*** Dataset content ***
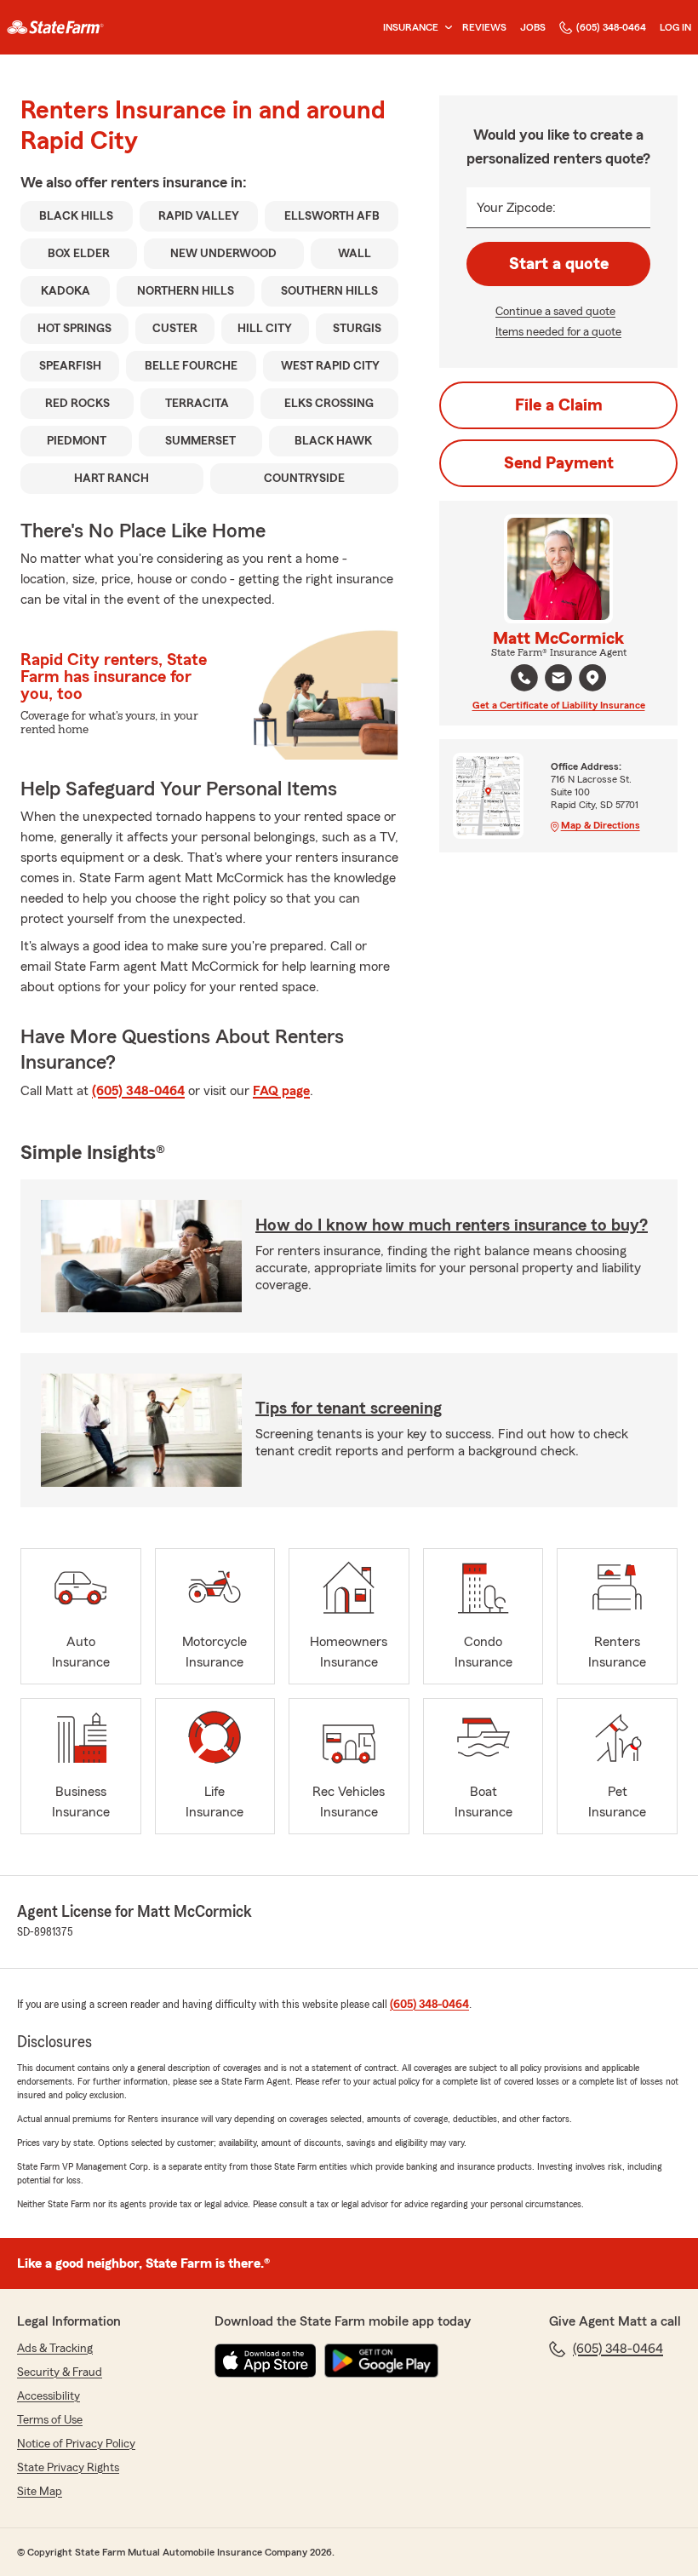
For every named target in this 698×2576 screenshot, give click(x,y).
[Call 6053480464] (524, 677)
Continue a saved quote (555, 312)
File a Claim (559, 405)
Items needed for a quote (558, 332)
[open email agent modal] (558, 680)
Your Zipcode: (516, 208)
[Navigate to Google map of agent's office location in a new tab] (592, 677)
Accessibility (48, 2396)
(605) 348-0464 (611, 27)
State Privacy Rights (68, 2468)
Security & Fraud (59, 2372)
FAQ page (281, 1091)
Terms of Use (50, 2420)
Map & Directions (600, 825)
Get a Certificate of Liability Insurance (558, 705)
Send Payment (559, 463)
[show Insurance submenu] (445, 28)
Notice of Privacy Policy (76, 2444)
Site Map (39, 2492)
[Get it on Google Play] (381, 2361)
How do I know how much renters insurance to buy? (451, 1225)
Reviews (484, 27)
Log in (675, 27)
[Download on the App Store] (266, 2361)
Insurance (410, 27)
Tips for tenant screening (348, 1408)
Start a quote (559, 264)
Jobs (533, 27)
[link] (55, 27)
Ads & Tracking (55, 2349)
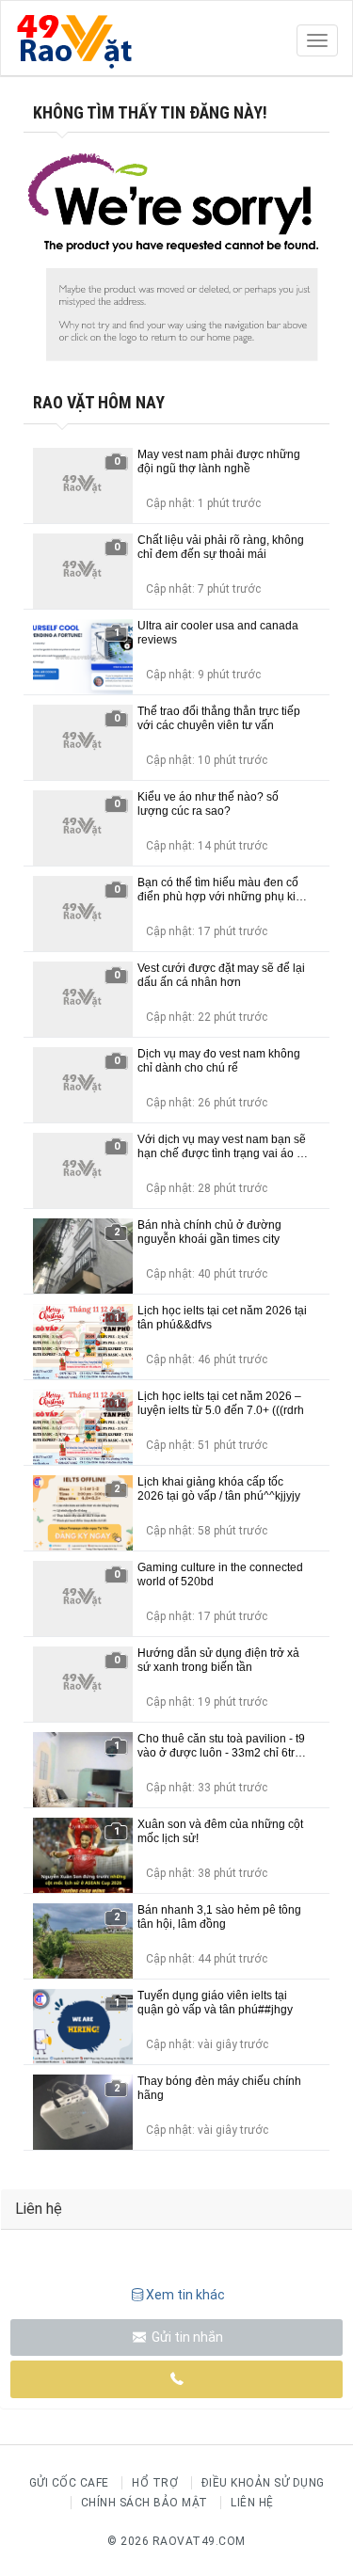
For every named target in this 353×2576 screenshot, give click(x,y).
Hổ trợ (155, 2482)
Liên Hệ (252, 2502)
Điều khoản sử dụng (263, 2482)
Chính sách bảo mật (144, 2502)
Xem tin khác (185, 2294)
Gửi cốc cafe (69, 2482)
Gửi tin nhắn (186, 2337)
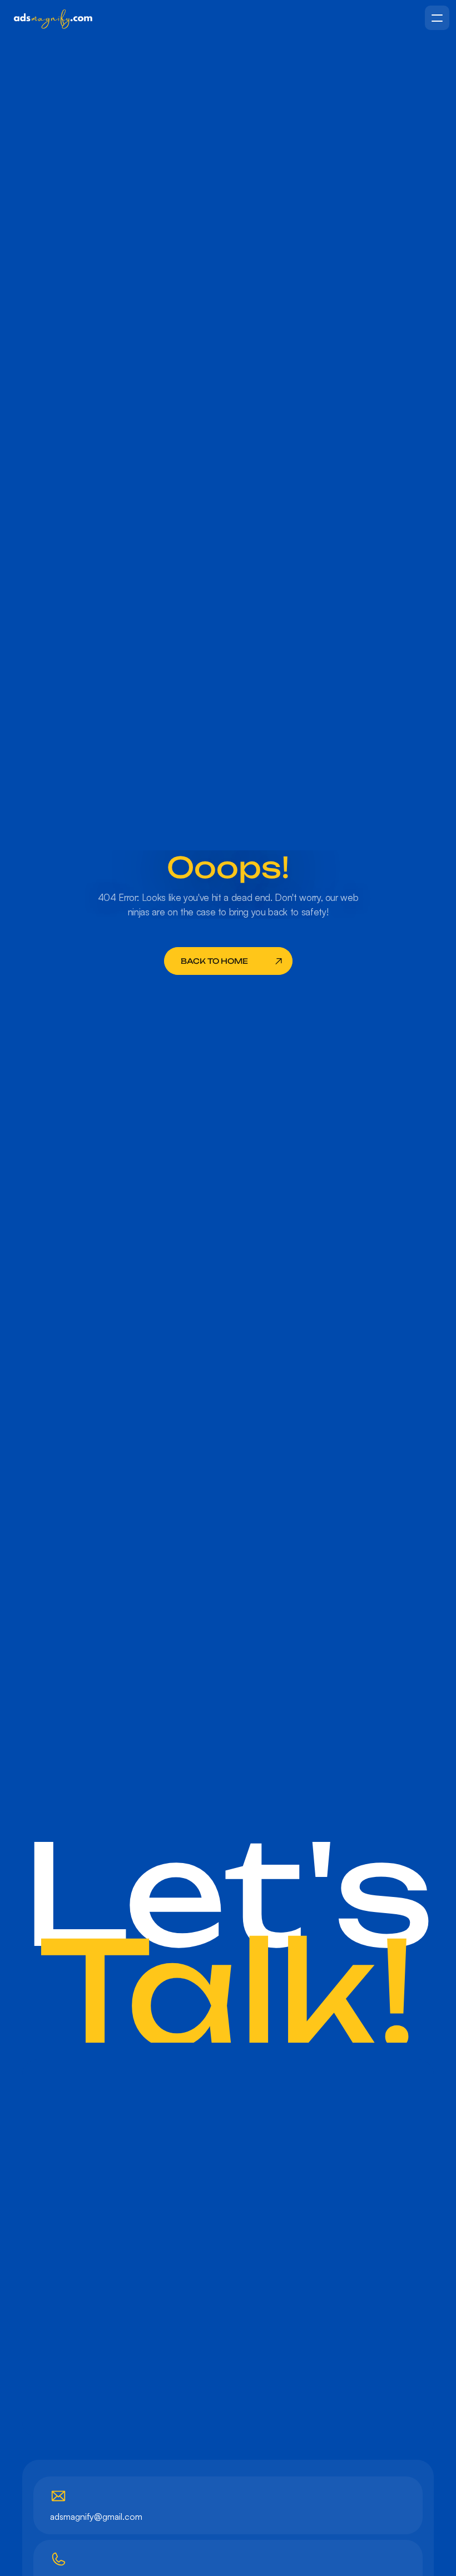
*** End of Dataset content ***
**Activity**
Return the records verbatim, minus pictures.

**Answer to this exercise**
For every named target in this 698×2576 screenshot, give click(x,y).
[Call 6053480464] (524, 677)
Continue a saved quote (555, 312)
File a Claim (559, 405)
Items needed for a quote (558, 332)
[open email agent modal] (558, 680)
Your Zipcode: (516, 208)
[Navigate to Google map of agent's office location in a new tab] (592, 677)
Accessibility (48, 2396)
(605) 348-0464 (611, 27)
State Privacy Rights (68, 2468)
Security & Fraud (59, 2372)
FAQ page (281, 1091)
Terms of Use (50, 2420)
Map & Directions (600, 825)
Get a Certificate of Liability Insurance (558, 705)
Send Payment (559, 463)
[show Insurance submenu] (445, 28)
Notice of Privacy Policy (76, 2444)
Site Map (39, 2492)
[Get it on Google Play] (381, 2361)
How do I know how much renters insurance to buy? (451, 1225)
Reviews (484, 27)
Log in (675, 27)
[Download on the App Store] (266, 2361)
Insurance (410, 27)
Tips for tenant screening (348, 1408)
Start a quote (559, 264)
Jobs (533, 27)
[link] (55, 27)
Ads & Tracking (55, 2349)
For every named target in this 353×2576 screenshot, give click(x,y).
Hổ trợ (155, 2482)
Liên Hệ (252, 2502)
Điều khoản sử dụng (263, 2482)
Chính sách bảo mật (144, 2502)
Xem tin khác (185, 2294)
Gửi cốc cafe (69, 2482)
Gửi tin nhắn (186, 2337)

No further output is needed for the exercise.